(THE REQUEST): List each row below that contains the word "width", copying those rows in full.

(EXCERPTED DATA):
- - -

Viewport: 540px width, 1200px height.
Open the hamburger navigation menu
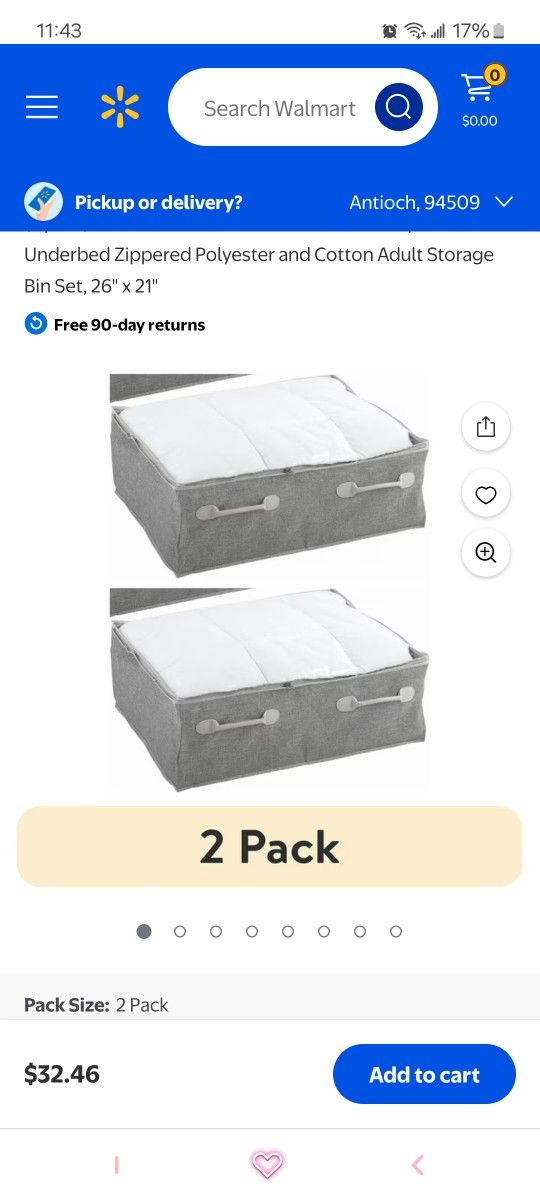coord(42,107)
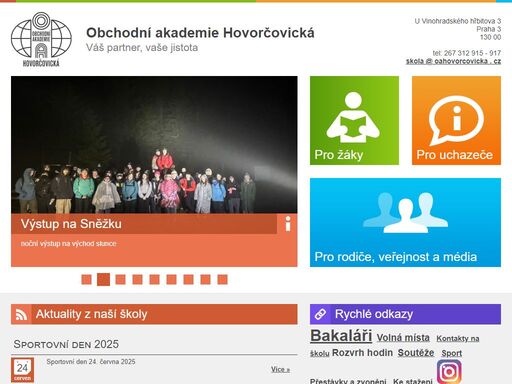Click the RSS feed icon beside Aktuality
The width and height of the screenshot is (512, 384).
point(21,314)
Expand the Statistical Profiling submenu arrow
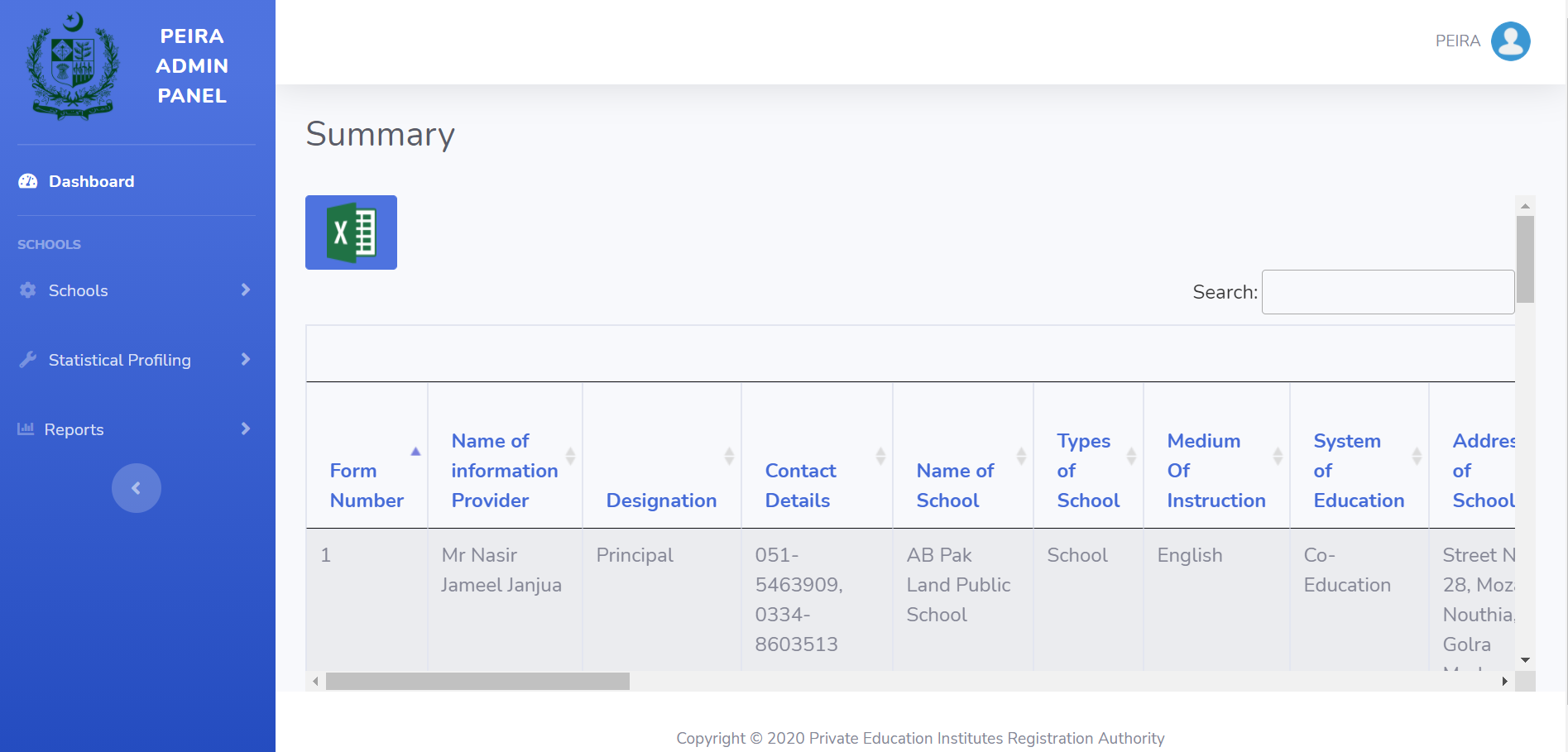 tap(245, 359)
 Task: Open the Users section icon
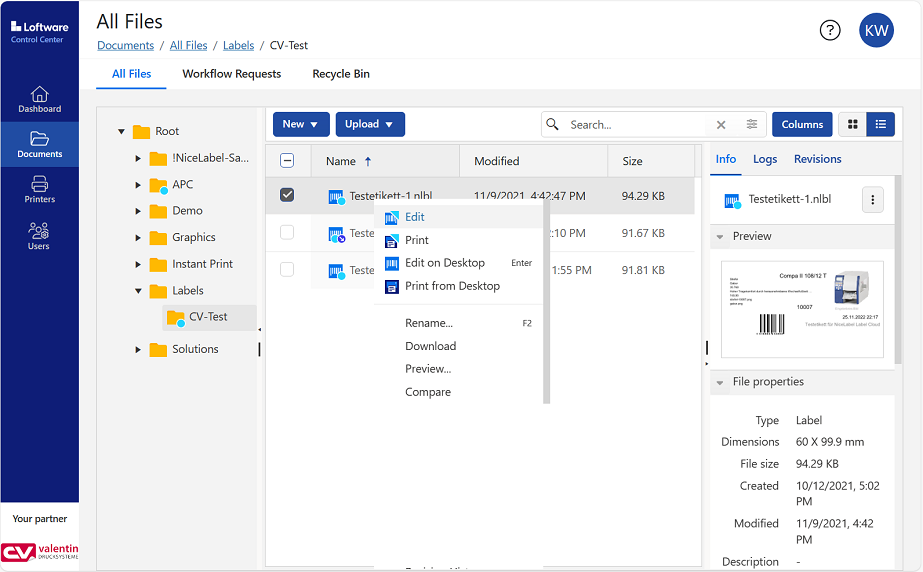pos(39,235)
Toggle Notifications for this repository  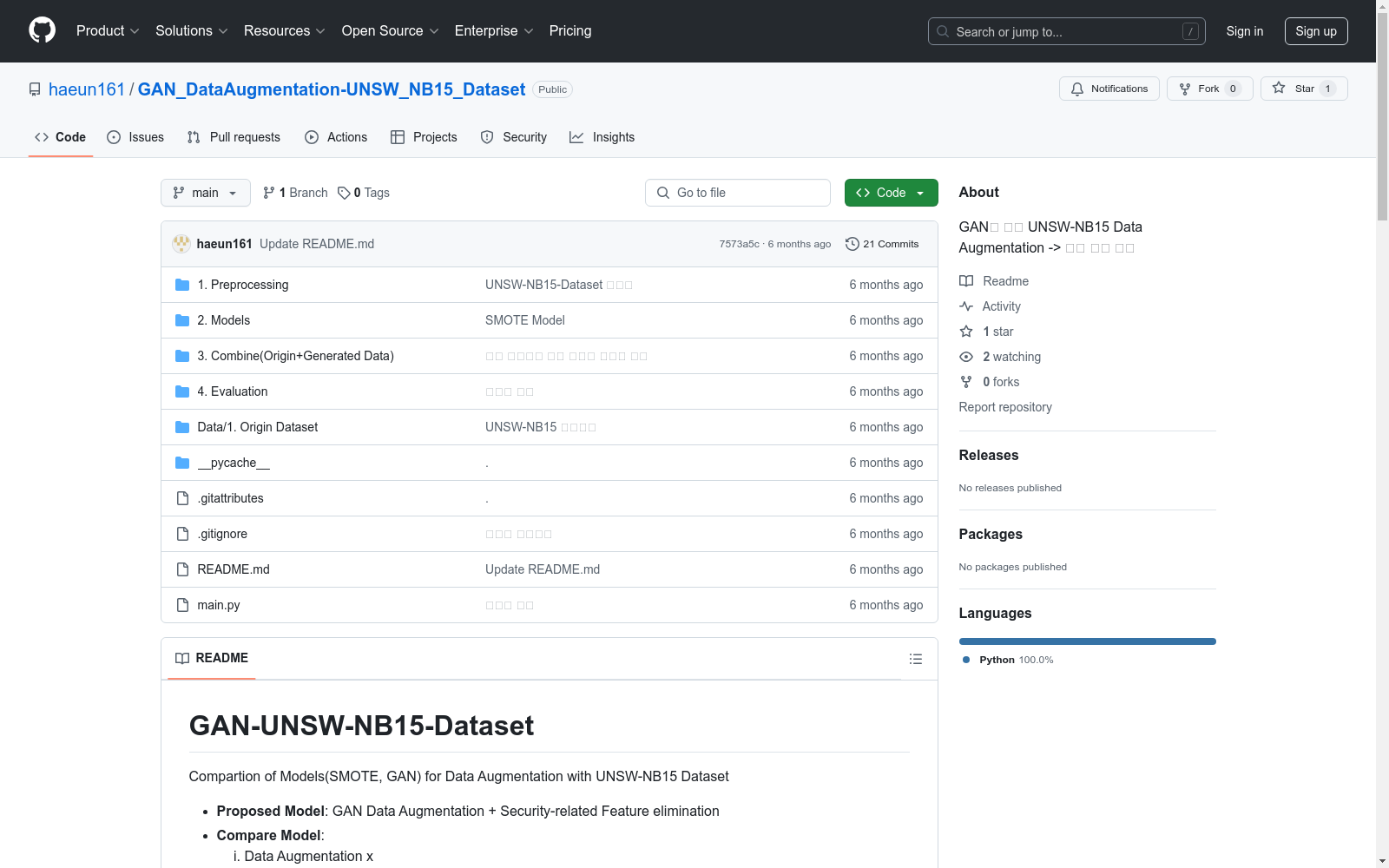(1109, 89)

- - -

(WRITTEN SOLUTION):
Viewport: 540px width, 1200px height.
The width and height of the screenshot is (512, 384).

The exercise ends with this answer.